Could ALU’s Recent “NFV Wins” Show a Shift in Focus for the Industry?

Alcatel-Lucent has collected a number of important NFV deals recently.  The company won a pair in China (China Mobile and China Unicom) and also won an expanded deal with European innovator Telefonica.  There seems to be a common element in these deals—voice services and mobility.  I think that says a lot about NFV and how it will deploy.

Up to now, we’ve seen what I’ll call an NFV-directed vision of NFV deployment, meaning that NFV benefits were expected to directly drive a roll-out.  Operators might differ in terms of the specific benefit targeted or their path to realizing it, but in all cases it was an NFV benefit doing the heavy lifting.

I’d suggest that Alcatel-Lucent’s recent success is due in large part to a shift in NFV drivers.  What we’re seeing is actually more a cloud-centric vision of the future, a future where what we’re trying to achieve is cloud hosting of multi-tenant elements or services rather than an NFV-centric deployment of service-specific functional instances.  NFV’s benefit is not in “enabling” this but in making it efficient and agile.
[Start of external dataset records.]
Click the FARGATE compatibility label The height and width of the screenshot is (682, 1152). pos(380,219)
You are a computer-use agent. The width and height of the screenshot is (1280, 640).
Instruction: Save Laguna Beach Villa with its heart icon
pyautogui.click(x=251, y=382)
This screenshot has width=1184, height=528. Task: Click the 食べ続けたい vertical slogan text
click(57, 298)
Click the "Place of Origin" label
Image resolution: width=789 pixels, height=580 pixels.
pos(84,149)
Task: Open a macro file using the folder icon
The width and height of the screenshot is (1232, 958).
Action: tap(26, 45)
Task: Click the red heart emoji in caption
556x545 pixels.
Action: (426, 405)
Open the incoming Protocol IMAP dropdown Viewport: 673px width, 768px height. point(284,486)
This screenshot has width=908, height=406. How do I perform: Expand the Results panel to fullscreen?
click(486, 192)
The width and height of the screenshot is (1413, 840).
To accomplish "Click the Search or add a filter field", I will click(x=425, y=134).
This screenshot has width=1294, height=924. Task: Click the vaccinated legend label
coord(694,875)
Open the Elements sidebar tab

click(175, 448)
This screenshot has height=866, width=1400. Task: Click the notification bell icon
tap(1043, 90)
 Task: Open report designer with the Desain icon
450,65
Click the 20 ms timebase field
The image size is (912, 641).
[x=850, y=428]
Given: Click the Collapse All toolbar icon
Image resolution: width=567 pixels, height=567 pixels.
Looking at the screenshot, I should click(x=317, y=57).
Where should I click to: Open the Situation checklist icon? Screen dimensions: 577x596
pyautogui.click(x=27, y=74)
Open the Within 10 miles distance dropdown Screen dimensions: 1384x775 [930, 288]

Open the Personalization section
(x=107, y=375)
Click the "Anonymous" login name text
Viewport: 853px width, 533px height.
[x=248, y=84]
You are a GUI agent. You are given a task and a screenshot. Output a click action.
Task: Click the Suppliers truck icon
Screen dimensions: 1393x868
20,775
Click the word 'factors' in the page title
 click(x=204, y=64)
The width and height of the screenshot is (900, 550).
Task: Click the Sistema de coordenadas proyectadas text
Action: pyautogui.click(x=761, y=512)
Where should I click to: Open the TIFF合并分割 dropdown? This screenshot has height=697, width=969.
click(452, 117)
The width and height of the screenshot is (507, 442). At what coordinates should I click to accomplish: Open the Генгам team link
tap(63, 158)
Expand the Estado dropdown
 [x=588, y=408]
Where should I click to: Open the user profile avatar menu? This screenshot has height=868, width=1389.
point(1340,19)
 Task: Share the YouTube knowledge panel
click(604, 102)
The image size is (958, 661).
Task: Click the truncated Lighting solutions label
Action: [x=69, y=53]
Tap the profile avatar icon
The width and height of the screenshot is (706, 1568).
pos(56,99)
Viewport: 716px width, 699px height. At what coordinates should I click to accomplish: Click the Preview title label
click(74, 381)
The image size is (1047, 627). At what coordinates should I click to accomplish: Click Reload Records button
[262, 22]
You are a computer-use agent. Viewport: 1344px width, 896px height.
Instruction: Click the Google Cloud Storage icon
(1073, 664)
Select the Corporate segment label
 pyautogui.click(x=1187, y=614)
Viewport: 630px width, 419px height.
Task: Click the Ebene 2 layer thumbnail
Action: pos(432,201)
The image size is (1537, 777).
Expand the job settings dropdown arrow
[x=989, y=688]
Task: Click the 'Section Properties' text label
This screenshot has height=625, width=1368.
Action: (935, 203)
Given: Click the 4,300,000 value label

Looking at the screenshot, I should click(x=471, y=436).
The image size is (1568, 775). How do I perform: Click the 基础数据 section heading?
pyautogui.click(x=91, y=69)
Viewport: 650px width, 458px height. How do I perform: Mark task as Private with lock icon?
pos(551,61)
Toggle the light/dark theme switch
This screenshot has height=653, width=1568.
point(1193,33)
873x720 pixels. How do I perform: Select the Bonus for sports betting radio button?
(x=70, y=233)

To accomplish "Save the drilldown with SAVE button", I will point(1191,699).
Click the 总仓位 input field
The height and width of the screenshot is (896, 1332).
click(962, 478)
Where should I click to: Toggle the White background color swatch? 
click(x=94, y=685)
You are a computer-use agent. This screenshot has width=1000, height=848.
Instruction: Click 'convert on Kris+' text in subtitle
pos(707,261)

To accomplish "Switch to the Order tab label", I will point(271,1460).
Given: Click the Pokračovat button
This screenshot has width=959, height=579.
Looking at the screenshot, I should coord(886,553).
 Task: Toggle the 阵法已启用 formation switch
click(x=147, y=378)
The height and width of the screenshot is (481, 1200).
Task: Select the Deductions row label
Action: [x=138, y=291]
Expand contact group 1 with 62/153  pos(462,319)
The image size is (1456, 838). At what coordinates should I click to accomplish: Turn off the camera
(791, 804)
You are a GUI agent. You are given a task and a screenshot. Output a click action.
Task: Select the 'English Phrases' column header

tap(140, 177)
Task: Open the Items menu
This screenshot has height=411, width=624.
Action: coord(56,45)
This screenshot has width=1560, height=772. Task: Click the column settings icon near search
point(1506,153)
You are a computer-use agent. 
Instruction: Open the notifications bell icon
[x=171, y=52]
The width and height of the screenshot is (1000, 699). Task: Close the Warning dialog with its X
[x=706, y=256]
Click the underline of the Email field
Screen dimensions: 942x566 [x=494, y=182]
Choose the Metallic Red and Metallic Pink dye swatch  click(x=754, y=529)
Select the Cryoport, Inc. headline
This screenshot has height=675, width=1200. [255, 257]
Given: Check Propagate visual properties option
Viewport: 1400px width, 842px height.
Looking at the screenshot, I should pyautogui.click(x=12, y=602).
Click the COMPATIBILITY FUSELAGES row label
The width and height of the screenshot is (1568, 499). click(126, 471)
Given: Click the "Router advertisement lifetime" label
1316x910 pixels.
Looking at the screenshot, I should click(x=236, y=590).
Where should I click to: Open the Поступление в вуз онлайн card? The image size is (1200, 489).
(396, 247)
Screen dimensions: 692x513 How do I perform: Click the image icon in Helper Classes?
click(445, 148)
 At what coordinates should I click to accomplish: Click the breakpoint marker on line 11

In my view, the original mandate for NFV—capital cost efficiencies—has been largely ineffective at moving the ball.  There’s not enough savings to be had even under ideal conditions, and those ideal conditions could be achieved only if we somehow made the more complex VNF-based services operationally effective enough to be as cheap or cheaper to run as legacy equivalents.  That leaves operations efficiency and service agility as the benefits essential to NFV success.  The point now seems to be that these benefits aren’t conclusively linked to NFV.

There is little credibility to the notion that customers would pay for NFV itself—they’d pay for services that NFV deploys.  Those services, in the form of VNFs, provide what’s sold to users and NFV provides how the sale is realized through deployment and lifecycle management.  A lot of this view has been expressed through past assertions that VNFs were critical in NFV—you need functions and features to build service value.

If there’s little chance customers would buy NFV there is zero credibility to the notion that you can create agility or operations efficiency for just a piece of a service.  We’re going to have legacy elements forever.  We’re going to have services made up of many VNFs, even many of what could be called “images” that are cooperative collections of VNFs assembled to create services quickly.  Because of scope limitations in the ISG from the first, management of legacy elements is out of scope and management of complex services has yet to be conclusively addressed.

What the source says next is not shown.